According to Hans Erchinger-Davis, President and CEO, the Lighthouse Mission has been hiring staff to support these new developments, which aim to support the homeless and equip local businesses with de-escalation skills.
Erchinger-Davis said the organization has been hiring staff members to fortify the outreach team’s efforts to reach people in homeless encampments around Bellingham.
As COVID cases continue to decline, the Lighthouse Mission plans to restart Shower Connect, where homeless neighbors have access to hot showers, a toilet, and a sink. It also will revive the “Joyriders” electric scooter outreach program, which connects people on the street with coffee and resources and engages local businesses as well. Also in the works: more group volunteer opportunities and a chance for volunteers to accompany staff in outreach vans.

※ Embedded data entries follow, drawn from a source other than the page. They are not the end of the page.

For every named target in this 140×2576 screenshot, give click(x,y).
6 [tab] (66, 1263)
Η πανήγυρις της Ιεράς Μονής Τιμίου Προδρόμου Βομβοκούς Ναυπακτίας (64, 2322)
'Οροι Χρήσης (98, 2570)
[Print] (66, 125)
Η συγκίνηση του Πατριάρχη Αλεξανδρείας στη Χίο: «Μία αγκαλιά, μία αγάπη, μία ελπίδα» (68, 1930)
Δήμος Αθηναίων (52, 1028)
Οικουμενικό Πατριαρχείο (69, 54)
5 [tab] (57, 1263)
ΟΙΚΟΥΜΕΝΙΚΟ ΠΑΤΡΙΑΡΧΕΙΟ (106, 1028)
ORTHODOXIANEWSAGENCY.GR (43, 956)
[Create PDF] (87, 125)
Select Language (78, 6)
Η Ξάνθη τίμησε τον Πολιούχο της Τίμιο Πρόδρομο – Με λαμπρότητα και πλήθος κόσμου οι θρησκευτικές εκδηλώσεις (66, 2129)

Erchinger-Davis said that the Lighthouse Mission’s Good Neighbor Project, which seeks to build a community-partnered response to homelessness, is going strong. This project includes daily street outreach and a dedicated litter patrol that has been keeping the area around Base Camp clean.

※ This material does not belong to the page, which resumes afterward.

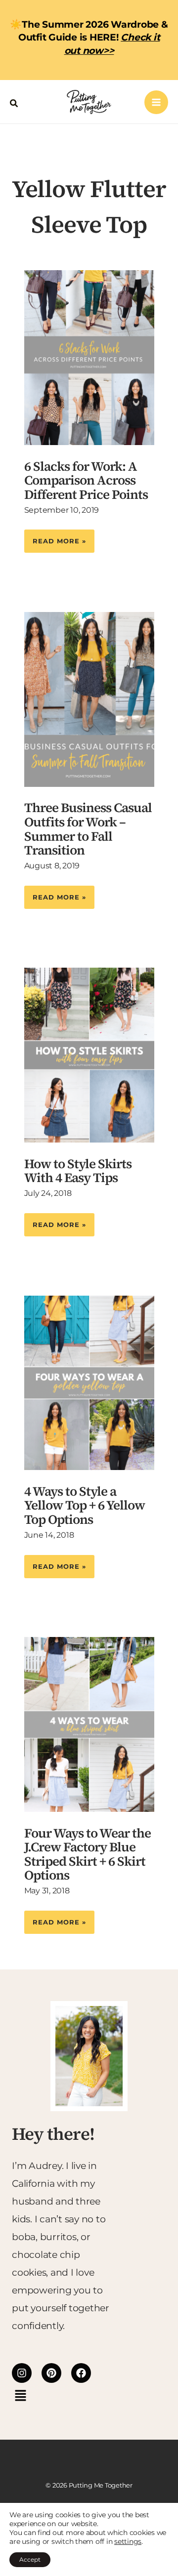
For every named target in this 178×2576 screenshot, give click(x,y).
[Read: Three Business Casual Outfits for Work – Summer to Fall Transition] (89, 698)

The Lighthouse Mission’s Downtown Bellingham Liaison, Evarosa Perry, conducts daily rounds with those on the streets. She connects the homeless with any help they might need – whether that looks like supplies, sheltering, or even assistance in finding family members.

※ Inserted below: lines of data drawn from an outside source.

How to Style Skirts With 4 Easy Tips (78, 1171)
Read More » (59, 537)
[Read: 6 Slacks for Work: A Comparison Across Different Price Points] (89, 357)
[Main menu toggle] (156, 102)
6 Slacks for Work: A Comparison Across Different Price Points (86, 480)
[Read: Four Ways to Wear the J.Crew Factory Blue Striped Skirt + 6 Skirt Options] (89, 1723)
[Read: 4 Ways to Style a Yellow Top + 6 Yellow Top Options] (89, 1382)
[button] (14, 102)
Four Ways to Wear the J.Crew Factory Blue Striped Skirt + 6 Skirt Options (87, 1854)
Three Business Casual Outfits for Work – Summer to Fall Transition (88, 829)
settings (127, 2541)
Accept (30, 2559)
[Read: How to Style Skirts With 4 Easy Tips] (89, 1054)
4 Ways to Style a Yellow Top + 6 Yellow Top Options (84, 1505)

“The other day, Evarosa helped a man search for his family members on LinkedIn,” Erchinger-Davis said. “When he heard back from his family, it was so exciting to see a rekindling of that relationship. Evarosa helped rebuild the support system for that man.”
Soon, Perry will launch trauma-informed de-escalation training for downtown business workers and owners, Erchinger-Davis said. There is also potential to expand the training to the rest of the community, he added.
“This de-escalation training will help business owners create an environment where people experiencing homelessness are treated with dignity, and customers also feel comfortable,” Erchinger-Davis said. “For example, if someone on the streets becomes escalated in a local coffee shop, we want to help equip staff to respond confidently and compassionately.”